Native American activists across the US and Canada have been organizing for years to oppose the Keystone XL pipeline and other fossil fuel projects that threaten their land, air and water. O.J. Semans, a Rosebud Sioux tribal member with the voting rights group Four Directions, credits concern about the pipeline for boosting voting turnout by 5 percent this year compared to the last midterm election. “By participating in the process and electing individuals that understand our culture and protect our sacred land and water, natives can make a difference,” he told ThinkProgress.


But while tribal members make up 9 percent of South Dakota’s population, Semans acknowledged that they’re a constituency often ignored. “A lot of the voters in tribal country became a little upset because candidates don’t come around here until there’s an election,” he said. “They don’t work with us when they’re in office, just when they’re running for office.”

The Senate is scheduled to vote on the Keystone XL pipeline Tuesday evening. Party leaders note that the bill is just 1 vote away from the 60 votes needed to pass. John Thune (R-SD) is one of the sponsors of this week’s Senate bill to build Keystone XL and the state’s senator-elect Mike Rounds (R-SD) is a vocal supporter of the pipeline.

Semans said tribal members opposed to the pipeline have options both inside and outside the political process, including testifying before the state’s public utilities commission “about how destructive it is to our water,” suing the federal government for violating its treaties with tribe, and directly petitioning President Obama to reject the pipeline.

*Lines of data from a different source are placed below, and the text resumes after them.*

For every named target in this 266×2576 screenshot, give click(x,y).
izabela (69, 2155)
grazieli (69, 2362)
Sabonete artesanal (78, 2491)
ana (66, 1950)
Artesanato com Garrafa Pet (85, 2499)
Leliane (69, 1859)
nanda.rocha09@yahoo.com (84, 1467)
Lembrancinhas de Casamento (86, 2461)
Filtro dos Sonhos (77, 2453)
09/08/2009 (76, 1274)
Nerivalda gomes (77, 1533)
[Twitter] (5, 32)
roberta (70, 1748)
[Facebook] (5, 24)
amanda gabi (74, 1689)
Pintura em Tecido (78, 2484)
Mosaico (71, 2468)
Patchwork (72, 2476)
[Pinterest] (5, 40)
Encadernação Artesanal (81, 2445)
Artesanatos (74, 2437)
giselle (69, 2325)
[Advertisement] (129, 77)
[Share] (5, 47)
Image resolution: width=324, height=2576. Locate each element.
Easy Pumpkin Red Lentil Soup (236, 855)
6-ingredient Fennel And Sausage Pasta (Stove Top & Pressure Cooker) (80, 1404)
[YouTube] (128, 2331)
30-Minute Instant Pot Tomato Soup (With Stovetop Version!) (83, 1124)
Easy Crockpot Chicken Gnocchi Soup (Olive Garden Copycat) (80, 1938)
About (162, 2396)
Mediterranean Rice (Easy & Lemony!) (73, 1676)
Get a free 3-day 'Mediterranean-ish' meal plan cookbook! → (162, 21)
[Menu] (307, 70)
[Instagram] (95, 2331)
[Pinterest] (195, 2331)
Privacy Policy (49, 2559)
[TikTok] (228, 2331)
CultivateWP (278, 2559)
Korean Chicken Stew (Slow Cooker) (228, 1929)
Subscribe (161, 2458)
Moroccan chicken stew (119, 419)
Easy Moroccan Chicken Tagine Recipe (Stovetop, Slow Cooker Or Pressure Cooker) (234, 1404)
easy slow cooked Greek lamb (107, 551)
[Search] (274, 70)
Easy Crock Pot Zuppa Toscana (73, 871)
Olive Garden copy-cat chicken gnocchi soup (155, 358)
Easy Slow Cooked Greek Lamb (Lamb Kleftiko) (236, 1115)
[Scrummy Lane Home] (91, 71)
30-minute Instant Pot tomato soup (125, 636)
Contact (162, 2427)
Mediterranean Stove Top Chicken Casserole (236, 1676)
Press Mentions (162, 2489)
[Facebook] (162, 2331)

President Obama has suggested, but not confirmed, that he would veto the bill, but even federal approval could be stymied by courts and commissions in the states along the pipeline’s route.

Should all else fail, the Rosebud Sioux and eight other tribes in South Dakota have set up a “Spirit Camp” directly in the proposed path of the pipeline.

“We are using every alternative to protect Mother Earth,” said Semans. “We have been camped there for 6 or 7 months, and will stay until we get this resolved.”


When ThinkProgress asked about the difficulty of maintaining the camp through an abnormally frigid winter, Semans replied: “We’ll survive.”